Something innovative would be cool – the Go Local cards were a good idea, although not widely adopted here. From what I can see, IBIZ is doing well. I’d tap into the energy at the Austin Independent Business Alliance for their expertise in helping all the fine local independent businesses specific to our area.

Local economist Brian Kelsey recently described Austin’s business incentives policies as wildly successful, contributing to a soft landing after the 2008 recession and robust growth since. Other commentators claim the policies favor big business and fuel gentrification. According to the City Budget, Austin has allocated about $43 million for FY 2014 in business development and incentives. Some of this goes to support local music and cultural assets, and to create blue collar jobs. Most of the $13.2 million in economic development funding targets a few strategic sectors: clean energy, biotech, digital media and wireless. Does Austin have the right economic development strategy?

It’s long been said that Austin has a built-in buffer to recession due to its diversified economy. Government and education being fairly recession-proof.
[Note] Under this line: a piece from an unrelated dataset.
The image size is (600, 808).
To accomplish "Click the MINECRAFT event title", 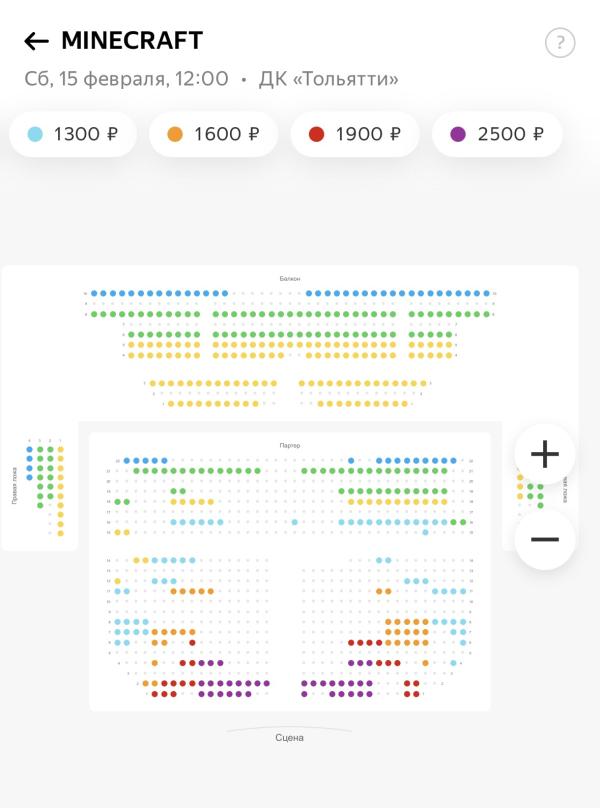I will point(132,41).
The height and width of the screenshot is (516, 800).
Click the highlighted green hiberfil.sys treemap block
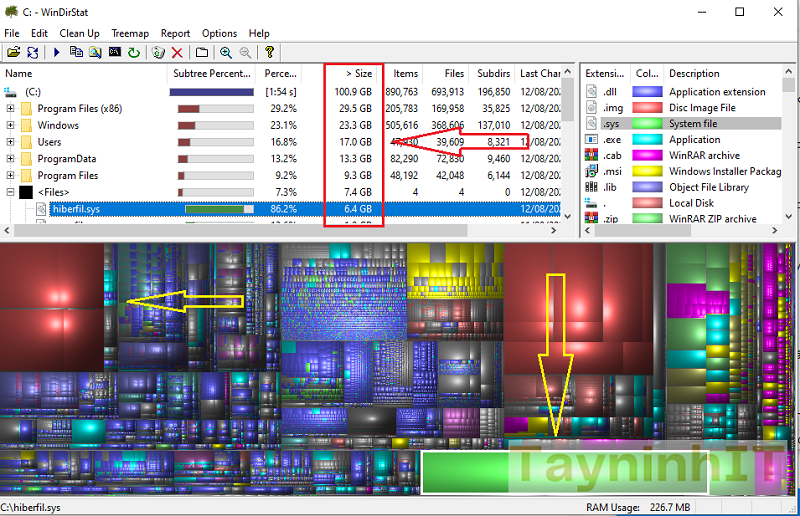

Political stalemates – the inability of Congress to work together, the refusal at the State Capitol to fund public education adequately – have put real pressure on these traditional mainstays.

I’ve lived through many boom-bust cycles in Austin – two in just the last 10 years – and there’s no doubt it’s really hard on people to stay afloat when their jobs disappear.

You ask if Austin has the right economic development strategy: From a high level perspective, our town is ticking right along, and it would indeed appear we’ve got it right. What isn’t apparent at that high level though are the cracks that exist in the lives of low wage earners, and how the rapid pace of growth is pricing people out of their homes.

That’s why it’s important to tackle the tough issues: transit, affordability, tax reform, and environmental sustainability – quality of life issues – to preserve and protect our neighborhoods, our schools, our Austin lifestyle: all the things we most prize about our town.

Assuming you were able to implement your policy goals, what structural changes could one expect in the City budget? Where would spending increase or decrease?

There are a lot of unmet needs. I know that from being on the bond committee. Our parks and our pools and our libraries aren’t sufficiently staffed. The libraries are hurting for the new stock. We needed to put renovation and repair on the bond, because they weren’t doing the cyclical repairs. That’s just wrong. I told them as much on the bond committee – this is just terrible. I advocated and got full funding for every one of those library repairs. Pools and the parks – the same thing. We’ve got existing civic amenities, we’re not spending enough money and paying enough attention to them.

We have a delicate balance between buying the watershed protection water quality conservation lands, putting that in the same bond money [competing with urban parks], that was tough. My heart was with SOS, and BCP, and watershed protection stuff. But I see around me parks that aren’t mowed, pools don’t have chemicals. They’re not even open late enough – they close before Labor Day.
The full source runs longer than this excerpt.